In this case it is entirely plausible to hold these beliefs. Even though belief 4 is highly improbable with respect to belief 3, it is still incredibly probable given something else we know: namely, (5). If (3) and (5) are all I know about John’s musical ability then (4) is much more probable than its denial – despite the fact that (4) is improbable with respect to something else I know.
So, returning to theism, despite granting that belief (1) is improbable with respect to belief (2), there does not appear to be much consequence for the theist. And this despite the grand claims of many atheist writers who simply point to the all the evil, conclude that God’s existence is improbable with respect to it, and then call for the abandonment of belief in God for that reason, seemingly oblivious to the fact that in philosophical terms they have accomplished zero, nada, nothing.
How then can the skeptic proceed? We have seen that it is not good enough to simply say 1 is improbable on 2, since our example shows that despite 1 being improbable on 2 it may yet be very probable given other beliefs we hold. Taking beliefs in isolation shows nothing about their reasonableness or probability. It seems to me therefore that the only other approach left for the advocate of the probabilistic argument from evil is to posit that not only is (1) improbable with respect to (2) but that (1) is improbable with respect to some body of total evidence. The argument here is that for any given person there is a set of propositions – SP – that comprises the total evidence. So, for any specific proposition – p – that is accepted, we are rational only if p is not improbable with respect to SP. SP is therefore the set of propositions to which the beliefs of the person in question are responsible.
However, as Plantinga points out, the question as to precisely which propositions make up SP is a crucial one, and is an issue that is too frequently overlooked by proponents of this argument. It doesn’t matter much for my present purposes how we describe SP. The issue is this: what rules out belief in God from being one of the propositions comprising SP?
If, at least for some theists, belief in God is a member of SP, then it obviously cannot be improbable with respect to SP. Philosophers such as Alvin Plantinga, Nicholas Wolterstorff and William Alston have done a lot of work defending the proper basicality of belief in God – at least for some theists. If their conclusions are correct – and I think they are, though can’t go into the details here – then theists are entirely within their “epistemic rights” in actually starting from belief in God, and thus in using it as one of those propositions the probability with respect to which judges the standing of other beliefs and propositions. In fact, even for those theists for whom belief in God is not a basic belief, the point still stands. A theist might have, or at least claim to have, very good reasons to believe that God exists, is omnipotent and all loving, and his arguments might well be a defeater for the contention that the problem of evil makes the existence of God highly unlikely. There are many arguments for the existence of God and the point here is that the problem of evil cannot be considered aside from all the other evidence a person might have before them. For instance, in a criminal trial there might be a really good argument for the defense, but this argument is not considered in isolation from the total body of evidence before the court – which might include strong enough prosecution arguments to lead to a verdict of guilty regardless of this single strong argument held by the defense.

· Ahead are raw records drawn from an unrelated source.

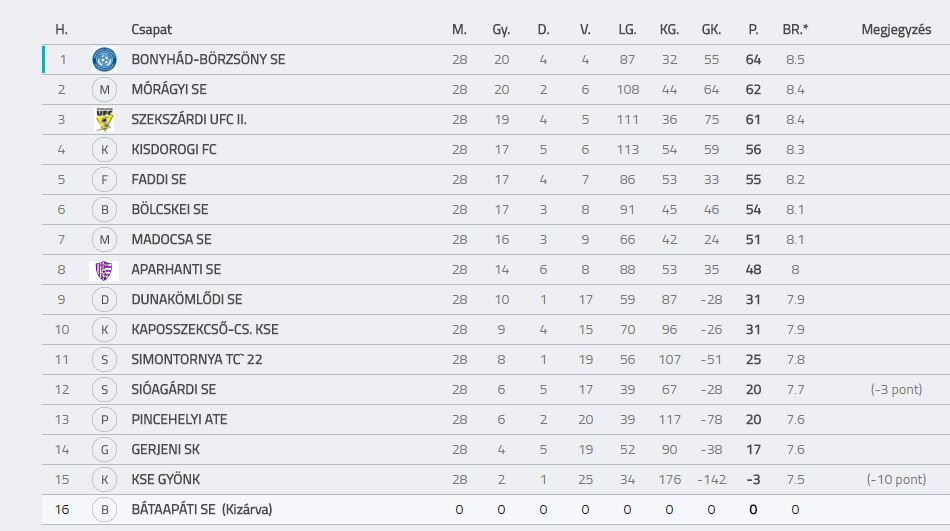Image resolution: width=950 pixels, height=531 pixels.
Task: Click the Bátaapáti SE 'B' badge
Action: (x=104, y=510)
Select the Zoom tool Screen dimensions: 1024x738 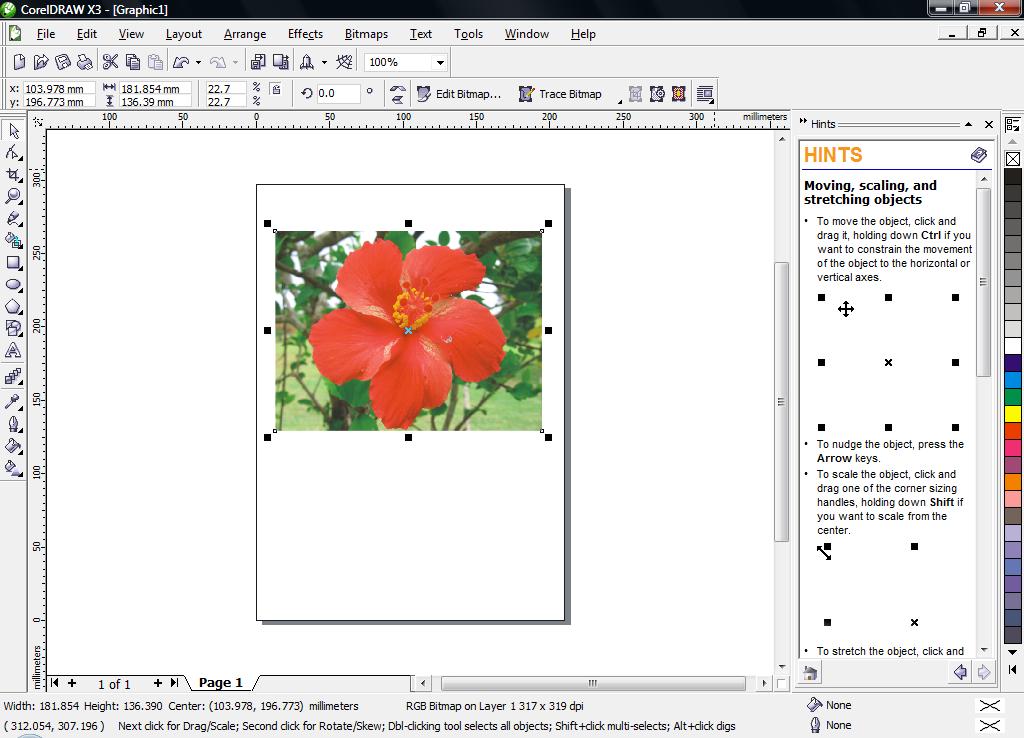tap(14, 196)
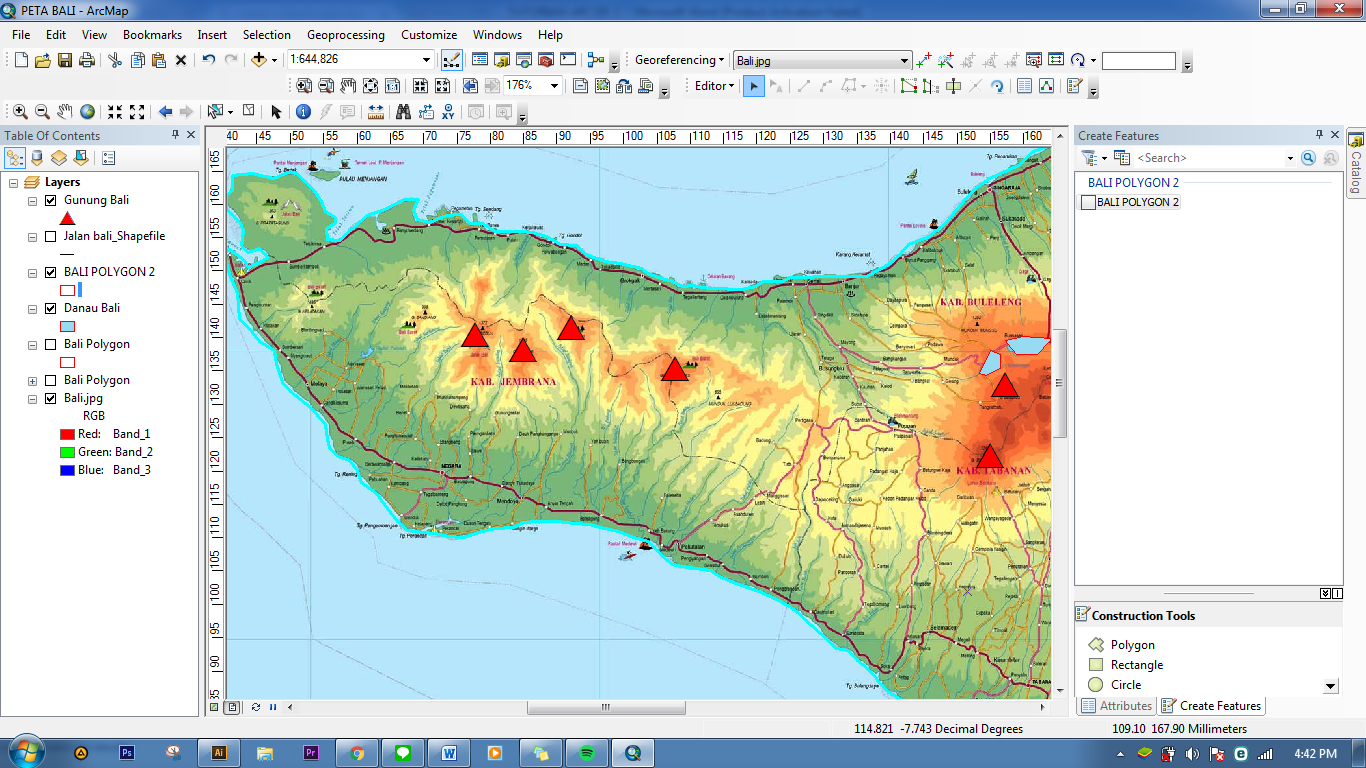
Task: Click Go To XY tool
Action: click(448, 112)
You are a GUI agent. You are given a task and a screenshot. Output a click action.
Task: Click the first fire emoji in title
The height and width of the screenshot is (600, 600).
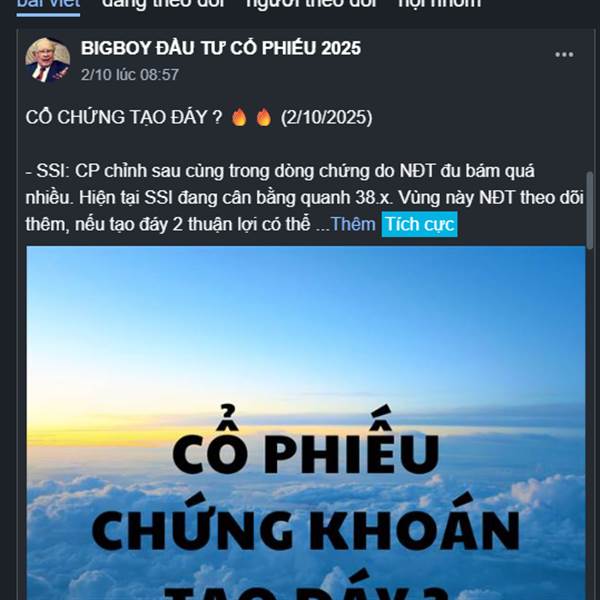[240, 117]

This should be enough to have exposed the naiveté and narrow vision of this form of the problem. It ignores the big epistemological picture, the brute fact that taking propositions in isolation tells us very little about their reasonableness. We could take all manner of propositions which are unlikely with respect to other propositions we hold but highly likely given our big epistemological picture which includes many other propositions that the skeptic here conveniently ignores.
It would appear to be the case then that the fact (granting it even is a fact) that belief in God is improbable given the existence of evil does not even remotely suggest that the theist is irrational in accepting the former.